# QUOTED TEXT

In 1790, the vestry of Saint John was granted the right to levy taxes, to be used to assist the poor, the ministers, and other public services. In 1791, free black people were granted the right to open rum-shops, and a law containing 227 clauses was adopted to reform the judiciary of Antigua. Fortifications also commenced at Dow's Hill. In 1792, Antigua once again attempted to increase the amount of white people, however, this was not successful. Due to Antigua's large amount of creeks and harbours, French and Carib incursions were quite frequent, although due to it being naturally fortified by large rocks, full-scale invasions remained rare. In 1793, Antigua's militia was regulated, being composed of "one squadron of light dragoons, two regiments and one independent company of foot, and one battalion of artillery." Black people were also for the first time allowed to serve in minor roles in the militia, such as under services of the artillery.

In 1794, Antigua was involved in the invasion of Guadeloupe and Martinique. This occurred during the brief governorship of Charles Leigh, which, after his departure, resulted in the governor of St. Kitts claiming the Leeward Islands governorship, St. Kitts continued to attempt to take control of the Leeward Islands for the next few years.

== Prelude to emancipation (1800–1832) ==
In 1800, a census was conducted, with the number of black people on the island being 37,000. In the early 1800s, Antigua was still recovering from the conflict with France. It was also decided that year that if anyone killed a slave, they would be charged with murder. In defiance to the king, the governor at the time, John Thomas, refused to make Antigua the centre of the Leeward Islands administration, preferring St. Kitts. Due to another conflict, Antigua was put into a state of defence in the early 1800s, and in 1805, a French squadron nearly landed in Antigua before deciding to attack Nevis instead.

On 22 January 1807, effective 1 March 1808, the slave trade was abolished. In 1813, a five-man police force was established, one of whom was a clerk who attended sittings of the magistrates. In 1816, the British Leeward Islands were abolished, and George W. Ramsay became the governor of Antigua-Barbuda-Montserrat.

=== Antigua-Barbuda-Montserrat (1816-1833) ===

After the death of Ramsay in 1819, Sir Benjamin D'Urban arrived in Antigua in 1820 to serve as the next governor. A census was taken, determining that Antigua had a population of 37,031 (4,066 colored, 1,980 white, 30,985 black). The population of Barbuda was 503. A 945-man militia was also raised. D'Urban was recalled in 1826, and Sir Patrick Ross became the next governor. In 1828, "dandy fever" prevailed, and in 1831, there was an insurrection among the black people who did not want to work on Sundays. In 1833, the Leeward Islands were reinstated, with the addition of Dominica.

# RECORDS SUPPLIED
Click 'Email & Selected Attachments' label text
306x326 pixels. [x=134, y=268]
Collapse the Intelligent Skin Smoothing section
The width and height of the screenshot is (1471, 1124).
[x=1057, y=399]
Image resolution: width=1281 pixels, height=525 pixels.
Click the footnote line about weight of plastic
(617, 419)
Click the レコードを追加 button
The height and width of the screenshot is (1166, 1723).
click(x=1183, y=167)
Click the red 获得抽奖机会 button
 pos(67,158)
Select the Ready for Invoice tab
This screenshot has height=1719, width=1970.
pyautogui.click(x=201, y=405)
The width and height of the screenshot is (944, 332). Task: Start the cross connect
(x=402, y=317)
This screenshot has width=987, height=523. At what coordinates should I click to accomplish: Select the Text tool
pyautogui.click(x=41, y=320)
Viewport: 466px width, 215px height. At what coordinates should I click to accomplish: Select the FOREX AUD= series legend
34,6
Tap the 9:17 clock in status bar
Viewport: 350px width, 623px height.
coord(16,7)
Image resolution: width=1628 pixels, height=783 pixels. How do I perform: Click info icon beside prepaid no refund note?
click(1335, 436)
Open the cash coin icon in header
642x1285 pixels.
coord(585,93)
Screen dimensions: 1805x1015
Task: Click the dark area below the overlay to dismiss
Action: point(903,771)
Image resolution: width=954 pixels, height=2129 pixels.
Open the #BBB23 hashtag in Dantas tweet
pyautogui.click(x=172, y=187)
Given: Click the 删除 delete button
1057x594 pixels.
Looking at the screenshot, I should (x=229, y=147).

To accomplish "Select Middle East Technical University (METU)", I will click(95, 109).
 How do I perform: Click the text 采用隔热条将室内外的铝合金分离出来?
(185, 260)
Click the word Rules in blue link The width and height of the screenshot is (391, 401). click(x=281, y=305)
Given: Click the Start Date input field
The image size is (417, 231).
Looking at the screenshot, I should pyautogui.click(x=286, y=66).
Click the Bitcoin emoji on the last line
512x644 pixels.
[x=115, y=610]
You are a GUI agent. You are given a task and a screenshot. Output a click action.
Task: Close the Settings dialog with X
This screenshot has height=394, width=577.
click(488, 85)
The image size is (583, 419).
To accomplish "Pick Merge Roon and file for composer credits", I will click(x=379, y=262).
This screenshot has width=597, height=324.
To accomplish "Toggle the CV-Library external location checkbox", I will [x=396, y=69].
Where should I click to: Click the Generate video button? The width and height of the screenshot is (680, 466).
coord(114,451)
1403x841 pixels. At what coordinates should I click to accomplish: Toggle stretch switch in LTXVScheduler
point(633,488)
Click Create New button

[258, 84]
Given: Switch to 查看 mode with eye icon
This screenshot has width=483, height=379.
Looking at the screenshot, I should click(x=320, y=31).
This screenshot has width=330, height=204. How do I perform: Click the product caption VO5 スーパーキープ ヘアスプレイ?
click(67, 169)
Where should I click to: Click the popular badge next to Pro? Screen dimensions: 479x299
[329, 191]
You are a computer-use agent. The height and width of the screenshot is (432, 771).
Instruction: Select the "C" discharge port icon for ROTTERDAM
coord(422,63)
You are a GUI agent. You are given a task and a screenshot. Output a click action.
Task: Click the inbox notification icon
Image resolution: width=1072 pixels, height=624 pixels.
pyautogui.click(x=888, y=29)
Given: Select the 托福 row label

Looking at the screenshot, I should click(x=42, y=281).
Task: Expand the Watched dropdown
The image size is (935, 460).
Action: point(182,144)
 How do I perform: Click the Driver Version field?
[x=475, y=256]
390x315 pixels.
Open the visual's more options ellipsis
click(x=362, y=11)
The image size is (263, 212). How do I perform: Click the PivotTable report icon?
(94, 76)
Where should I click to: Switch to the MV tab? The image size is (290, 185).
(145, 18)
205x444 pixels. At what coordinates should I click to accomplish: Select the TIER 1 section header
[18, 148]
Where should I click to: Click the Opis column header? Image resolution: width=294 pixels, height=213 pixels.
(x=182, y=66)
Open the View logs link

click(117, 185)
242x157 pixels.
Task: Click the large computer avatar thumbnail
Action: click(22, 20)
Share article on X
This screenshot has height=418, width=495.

# INSTRUCTION 1
In the Antigua history text, who became governor after D'Urban was recalled in 1826?
# INSTRUCTION 2
List every person the Antigua history text names as a governor.

# EXERCISE RESPONSE 1
Sir Patrick Ross

# EXERCISE RESPONSE 2
Charles Leigh, John Thomas, George W. Ramsay, Sir Benjamin D'Urban, Sir Patrick Ross